Waffenstillstand – Lancelot von Naso (2009)

“Felluce’de ilaç yok, kan yok, hiçbir şey yok. İnsanlar ölüyor ve biz seyrediyoruz”

ABD işgali altındaki Irak’ta Felluce’deki hastaneye tıbbi malzeme götürmeye çalışan idealist Batılı sağlık çalışanları, onlara eşlik eden yine Batılı iki gazeteci ve Iraklı şöförlerinin hikâyesi.

Alman yönetmen Lancelot von Naso’nun şimdilik bu ilk ve son sinema filmi Alman ve İsviçe ortak yapımı bir çalışma. Felluce’deki yerel direnişçilerin hâlâ Saddam yanlısı mücadelelerini sürdürdükleri dönemde geçen hikâye savaşın ortasında Bağdat’tan Felluce’ye yolculuk yapan bir ekibin yaşadıklarını anlatıyor.
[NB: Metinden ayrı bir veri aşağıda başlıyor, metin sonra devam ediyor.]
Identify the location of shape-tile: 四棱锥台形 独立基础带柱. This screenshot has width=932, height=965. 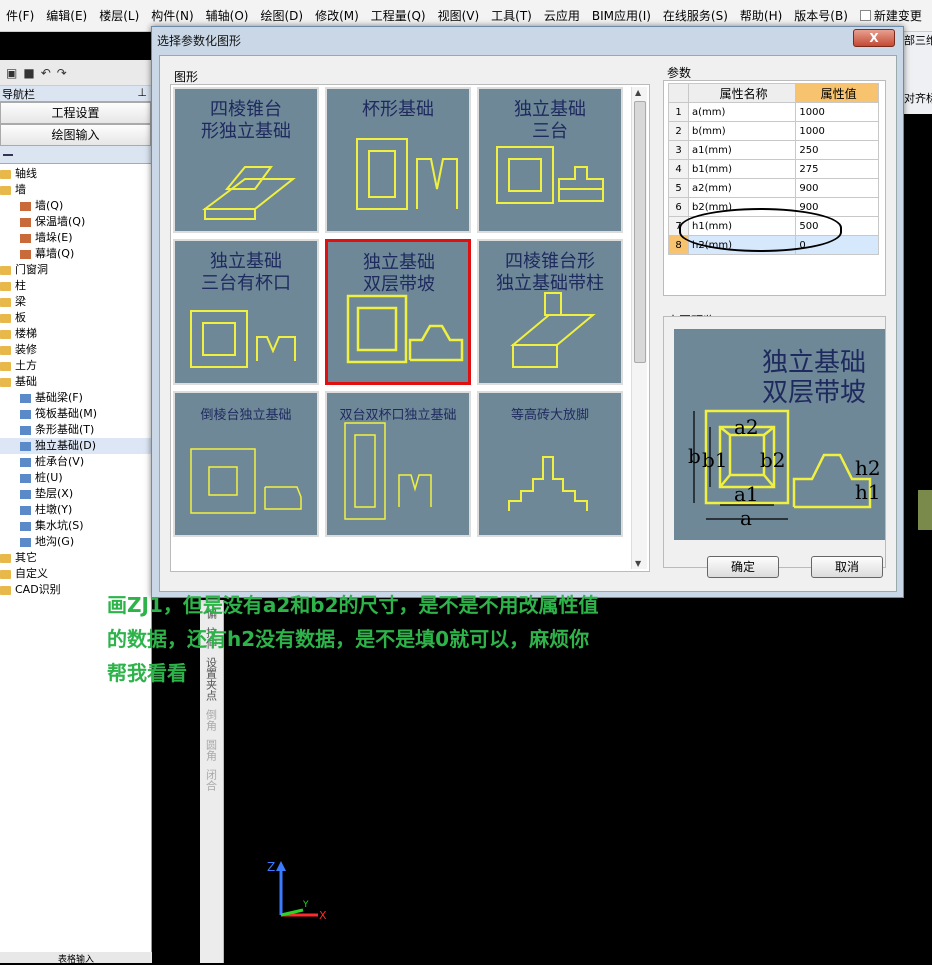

Eli yüzgün denilen türden ve durmayı seçtiği noktanın doğruluğu ile dikkat çeken film alçak gönüllü bir çalışma ve standart bir anlayış ile çekilmiş olsa da kendisini seyrettirmeyi başarıyor.

Hikâyenin beş temel karakteri var; idealist ve yıllardır bölgede görev yapan Fransız doktor, genç bir Alman hemşire, biri muhabir biri kameraman iki Alman gazeteci ve Iraklı şöförleri. Gerek bu beş temel karakterin çizilen resimlerinde gerekse hikâyenin genel akışında bir sürpriz yok aslında. Yolculukları boyunca karakterler arasındaki tartışmalar ve karşılaştıkları olaylara verdikleri tepkiler hikâyesine sorumlu yaklaşan benzer bir filmdekinden farklı değil. İdealist doktorlar ve gazeteciler üzerinden bu mesleğin sahiplerine yapılan övgüde, yerel şöföre kuşku ile başlayan ve sonra güvene dönen ilişkinin gelişiminde veya eğer içlerinden biri ölecekse onun kim olacağı konusunda da bir sürprizi yok filmin. Yönetmenin de aralarında bulunduğu üç kişinin elinden çıkan senaryo bu sürprizsizliğine ve ne kadar kaçınırsa kaçınsın zaman zaman hikâyenin doğası gereği kapıldığı “iyi Beyaz karakterlerin kahramanlığı” tuzağına rağmen kimi başardıkları ile vasatın üzerine çıkmayı beceriyor. Hastaneyi Amerikalıların bombalamasını yüksek sesle dile getirebilen, onların “önce vur sonra sor” politikalarını eleştiri konusu yapabilen ve direnişçi bir aileyi filmin karakterlerine yardım ederken gösteren film politik açıdan doğru tercihlerde bulunarak kendini vahşi bir ortamda beyaz kahramanların yaşadıklarını anlatan pek çok ticari filmden farklı bir konuma oturtabiliyor.

Güvenlik sorunu nedeni ile Felluce’de değil Fas’ta çekilen film düşük bütçesine rağmen lokasyonların doğallığını da başarı ile kullanarak savaşın yıkıcılığını gösterebiliyor ve özellikle arabalarının silahlı saldırı sonucu bozulması nedeni ile kasaba içinde mahsur kalan karakterlerin yaşadığı korku atmosferini etkileyici biçimde karşımıza getirebiliyor. Karakterlerini oluştururken beklenenin dışına çıkamaması, etkileyici olması amacı ile hikâyeye eklenmiş görünen kimi unsurların yeterince inandırıcı olmaması, Bağdat’a dönüşün bir çırpıda anlatılıarak geçiştirilmesi ve Iraklı kimi karakterleri canlandıran oyuncuların abartılı oyunları filme zarar veriyor olsa da Lancelot von Naso’nun filmi görülebilir türden bir çalışma.